*** Opening SOURCE DATA ***
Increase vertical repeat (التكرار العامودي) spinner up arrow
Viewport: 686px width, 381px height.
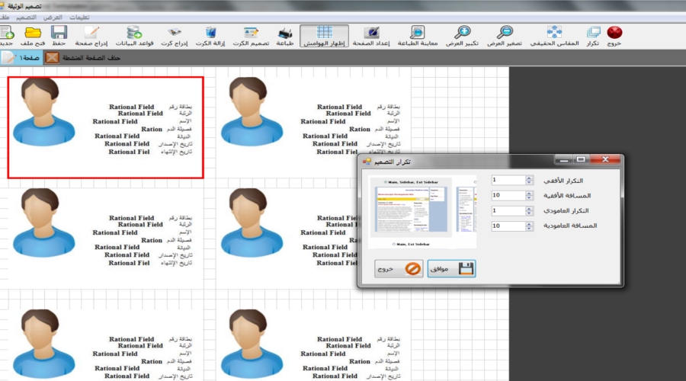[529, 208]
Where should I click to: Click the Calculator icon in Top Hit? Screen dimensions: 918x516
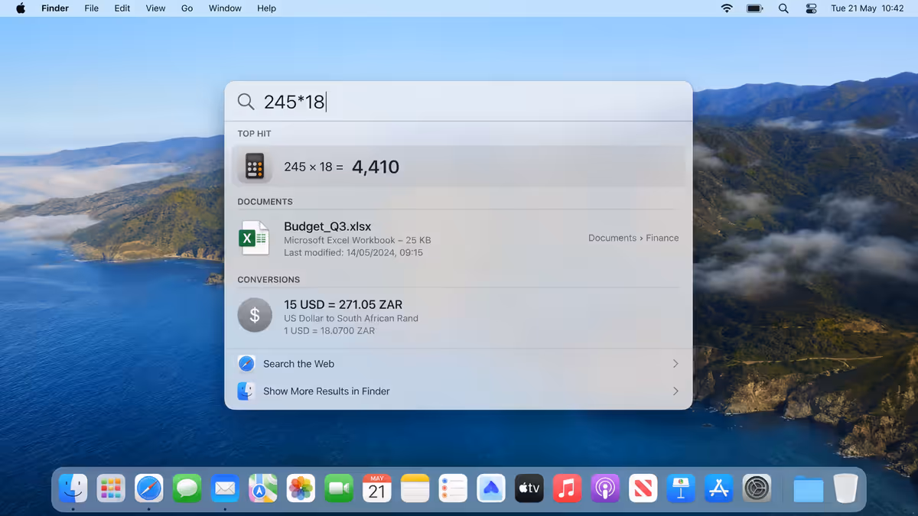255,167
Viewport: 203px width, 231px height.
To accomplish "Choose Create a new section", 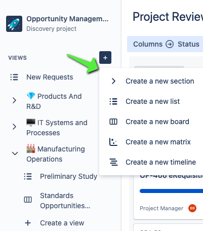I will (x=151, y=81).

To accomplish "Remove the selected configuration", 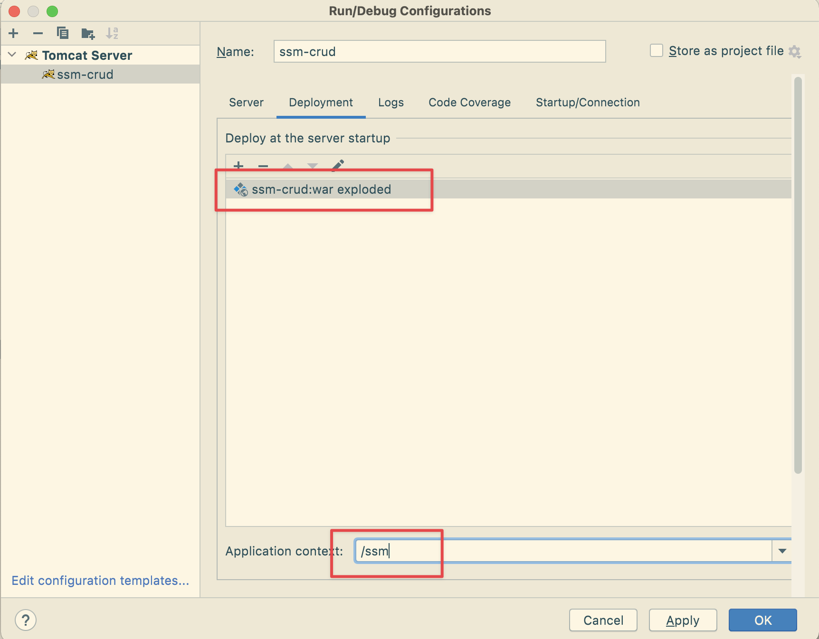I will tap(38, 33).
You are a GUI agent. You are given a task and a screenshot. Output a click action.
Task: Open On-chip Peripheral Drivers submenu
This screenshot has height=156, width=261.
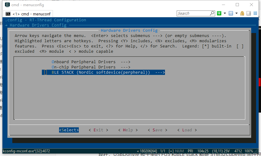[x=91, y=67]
*** Closing SOURCE DATA ***
*** Opening SOURCE DATA ***
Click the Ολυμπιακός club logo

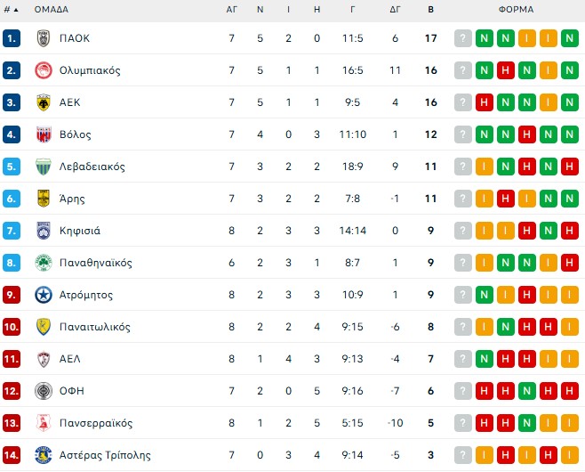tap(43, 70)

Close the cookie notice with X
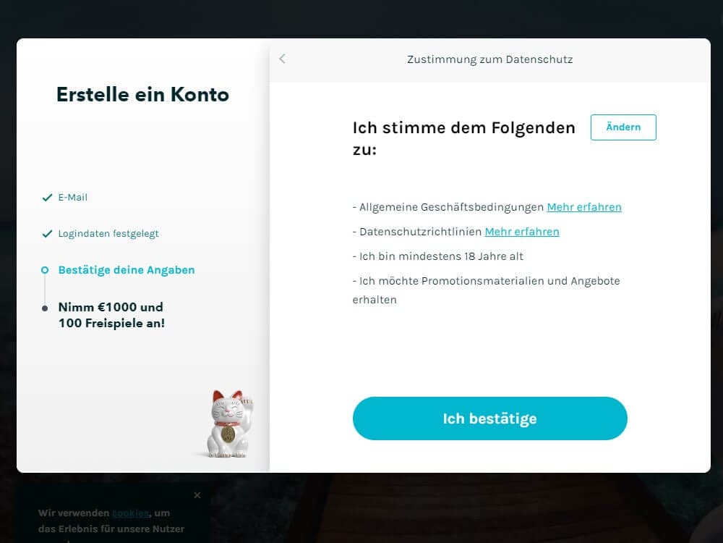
*** Closing SOURCE DATA ***
● WHAT THE EXERCISE ASKS
Look above for the line with "Click the Ολυμπιακός club logo" and the line with "Close the cookie notice with X". Output those two and everything between them exactly, pictures excluded.

● TASK ANSWER
Click the Ολυμπιακός club logo

tap(43, 70)

Close the cookie notice with X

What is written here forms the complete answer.